How do warps IDs affect performance of CUDA kernels

Hello,
I know that thread blocks are scheduled as warps by the warp schedulers of each SM.
My question is:
a) Does the order of the warps ID stay the same with every run of the same kernel?
if let’s say warp0, warp1, warp2 and warp3 are colocated on SM0 and the order of running warps is: warp0, warp3, warp2, warp0, warp3, warp1… Will the order be always the same when running this kernel?
b) Additionally, does the warps ID that are colocated on a specific SM affect the kernel’s performance?
Let’s say SM0 will be occupied by warp0, warp1, warp2 and warp3. Will the performance be different if SM0 would be occupied by warp0, warp1, warp9,and warp10? In both cases 4 warps would occupy SM0, but does the ID of each warp (and consequently the data that each warp accesses) affect the performance of the warp scheduler and the total’s kernel?

Thank you in advance!

a) CUDA doesn’t provide any guarantees of this that I am aware of
b) Possibly. It would be code dependent to some degree

Hi Robert, thank you for your reply.

Could you please clarify your answer (b) a little bit more?
What could make the difference?
Is it only up to the memory pattern access?

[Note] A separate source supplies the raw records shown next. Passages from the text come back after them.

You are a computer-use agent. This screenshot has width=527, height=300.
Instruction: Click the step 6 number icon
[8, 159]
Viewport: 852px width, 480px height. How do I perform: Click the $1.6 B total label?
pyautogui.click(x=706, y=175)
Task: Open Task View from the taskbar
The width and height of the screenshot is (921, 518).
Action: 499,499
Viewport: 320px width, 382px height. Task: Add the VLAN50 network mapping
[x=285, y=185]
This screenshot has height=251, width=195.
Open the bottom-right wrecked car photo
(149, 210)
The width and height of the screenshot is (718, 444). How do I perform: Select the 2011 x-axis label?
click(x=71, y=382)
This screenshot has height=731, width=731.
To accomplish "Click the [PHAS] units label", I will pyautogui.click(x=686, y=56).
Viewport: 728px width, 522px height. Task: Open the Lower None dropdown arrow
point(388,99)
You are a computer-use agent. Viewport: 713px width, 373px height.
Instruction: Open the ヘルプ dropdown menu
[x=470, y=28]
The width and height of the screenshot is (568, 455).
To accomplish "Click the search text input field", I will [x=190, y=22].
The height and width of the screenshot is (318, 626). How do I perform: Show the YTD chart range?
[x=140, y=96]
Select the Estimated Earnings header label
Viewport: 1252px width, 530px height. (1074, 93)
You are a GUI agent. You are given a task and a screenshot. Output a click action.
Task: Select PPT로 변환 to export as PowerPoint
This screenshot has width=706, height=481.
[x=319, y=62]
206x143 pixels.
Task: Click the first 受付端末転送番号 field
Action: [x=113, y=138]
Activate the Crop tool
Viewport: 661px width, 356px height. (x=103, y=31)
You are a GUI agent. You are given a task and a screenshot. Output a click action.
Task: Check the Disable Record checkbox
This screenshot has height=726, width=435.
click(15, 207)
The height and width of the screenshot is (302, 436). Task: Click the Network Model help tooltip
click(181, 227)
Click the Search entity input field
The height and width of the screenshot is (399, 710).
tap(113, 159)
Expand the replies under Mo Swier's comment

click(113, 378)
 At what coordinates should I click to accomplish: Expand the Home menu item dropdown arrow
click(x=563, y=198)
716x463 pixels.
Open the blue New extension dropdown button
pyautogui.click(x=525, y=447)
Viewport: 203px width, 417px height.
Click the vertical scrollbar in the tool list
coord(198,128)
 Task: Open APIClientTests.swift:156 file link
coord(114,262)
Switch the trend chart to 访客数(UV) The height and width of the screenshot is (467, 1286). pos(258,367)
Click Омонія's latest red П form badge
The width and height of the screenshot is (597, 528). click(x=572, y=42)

Thread blocks are rasterized into warps (32 threads) and warps are launched on SMSP (SM sub-partitions == warps schedulers).

a.

  • The programming model provides no guarantee regarding the assignment of thread blocks to SMs or warps to SM sub-partitions (warp schedulers).
  • The programming model does guarantee that all threads in a thread block will be co-resident on the same SM.
  • There is no guarantee regarding the order of execution of warps. Scheduling order is not influenced by the warp ID.
  • On most GPUs the lower 2-bits of the warp ID indicate the SM sub-partition.

b.

  • Yes. The co-location of thread blocks on SMs and assignment of warps to SMSP can impact kernel performance as each warp contends for shared resources including instruction issue slots, instruction pipelines, and cache accesses.
  • In terms of warps on an individual SM the goal is to have equal number of warps per SMSP. The CUDA profilers collect useful statistics per SM and per SMSP so you can determine if there is a balance issue.
  • The CUDA API does not provide any controls regarding assignment of work to SMs or warps to warp schedulers. MPS server provides some control at a higher level.